The whole issue is so complex, John. For example, a study done here in Minnesota finds that the petrol BTUs invested to ethanol output BTUs makes a

34% gain. Other figures for biodiesel claim a 600% yield. That makes the Greens grin, but it does not take into account certain realities, for example the myriad and expensive engineering changes necessary to make efficient ethanol powered traction (tractors, trucks) that now run on diesel. Look to Brazil for some down-to-earth trials. Watch out for the 'bootstrap' myths, and magical thinking (think of Zeno's paradox in reverse), and never underestimate the potential for widespread, natural disasters such as weather-based crop failures, the next Dust Bowl, draught.

A truly hidden factor in pricing out petrol for the USA is how much we pay to protect oil in the middle-east. It ain't just a 9/11 thing. It's been forever. OTOH, we get more oil from Canada than the middle-east, which paradoxically makes it even more expensive.

So when we pay a mere $1.90US a gallon for gas, we carefully disregard the other $3 per gallon spent making that oil move from the middle-east to the USA.

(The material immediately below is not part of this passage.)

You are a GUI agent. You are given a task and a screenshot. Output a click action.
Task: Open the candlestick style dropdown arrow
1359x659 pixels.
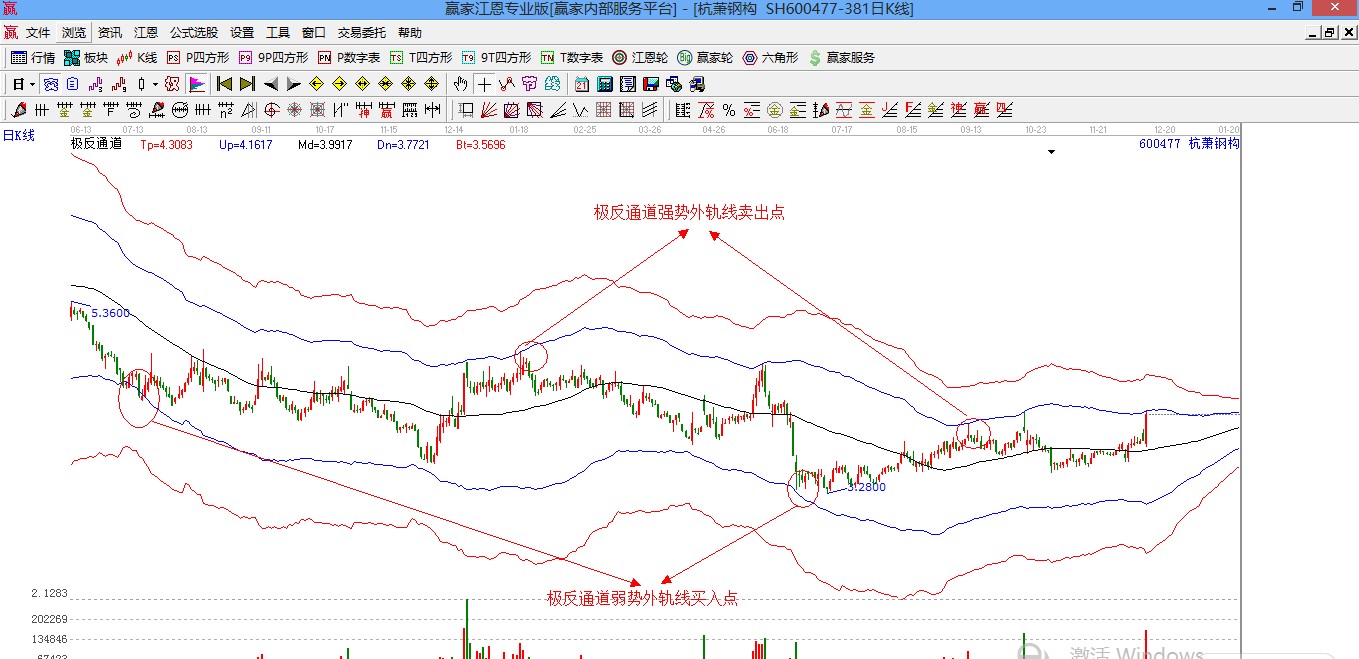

Then there is the hugely expensive overhead of all the different formulations for various parts of the country, forced upon the oil refineries by state codes.

Reply to
johnboy

The main benefit is that corn is renewable, oil is not (at least not quickly). This reminds me of the gas lines in the 70s.

Reply to
Michael Cecil

...............The energy that's used to produce corn and then produce ethanol from corn isn't neccessarily renewable. Nutrients in the soil become depleted when growing corn, more so than with many other crops. Petrochemical based fertilizer is what keeps those corn fields fertile unless you want to do it the way Brazil does.........clear cutting the rainforest to get new fertile fields because the old ones are played out and are only good for cattle grazing because of it.

Reply to
Tim Rogers

On Sun, 12 Jun 2005 11:13:33 -0500, "johnboy" scribbled this interesting note:

It is a complex set of variables. From the water to grow the corn (irrigation isn't cheap), to the resources expended to obtain the seed corn, to the pesticides, to the fertilizer (as Tim points out), to all the fuels for the tractors and trucks used to transport and care for and harvest the corn and water and fertilizers, etc, to the water and energy for the fermentation of the corn (got to use some kind of energy to maintain temperatures and pressures and distill), to all the other factors, explicit and hidden that go into the process. At every step there is a loss of efficiency.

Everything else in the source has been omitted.